Un pàjaro madrugador pasó conmigo la noche. Durmió conmigo. Ese pàjaro desplegaba las alas cada cierto tiempo. Había que con cuidado acomodarlas, volverlas a su sitio, cubrirla con una mantita y luego volver a dormir. Ese pàjaro es muy inquieto.
-Abuela, ¿jugamos?- preguntó el pajarillo.
-¿Eh?- pregunté somnolienta.
Con los ojos a medio abrir vi la figura
de una nińa descalza miràndome curiosa.
Por las mañanas al despertar soy Madame Mim, asusto con mi cabeza
de león. Esa nińa conoce a Madame Mim por lo tanto no se asusta conmigo.
-Natalia ponte zapatos te vas a enfermar- balbucee.

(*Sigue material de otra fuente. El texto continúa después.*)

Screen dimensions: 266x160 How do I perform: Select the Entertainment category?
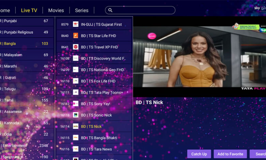coord(15,145)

-Si abuela pero ¿podemos jugar?
Miro el reloj.. 6,47 de la mañana. Es domingo y el pàjaro madrugador ha comenzado con sus trinos.
-Te quiero abuela- dijo el pàjaro
al tiempo que sus alas rodeaban mi
cuello.
Ustedes no estàn para saberlo pero yo si para contarlo.
Acaba de ocurrir un milagro. La magia de Natalia ha hecho que mi
sismo particular siga dormido. Estoy
escribiendo desde mi celular.
¿Eso qué? preguntaràn algunos. Pues nada. Escrbir sin haber tomado medicamento por las mañanas es algo imposible para los que como yo padecemos de pp.
Sean como quieran ser amigos en eso estriba la felicidad de cada uno.
Ya me voy, el pàjaro nadrugador quiere leche y en esta casa hace mucho que dejamos de consumirla cotidianamente. Cierto que me parezco a Madame Mim pero aún no
sé hacer magia.
Disculpen, sin ofender, entre los presentes ¿hay alguna vaca lechera?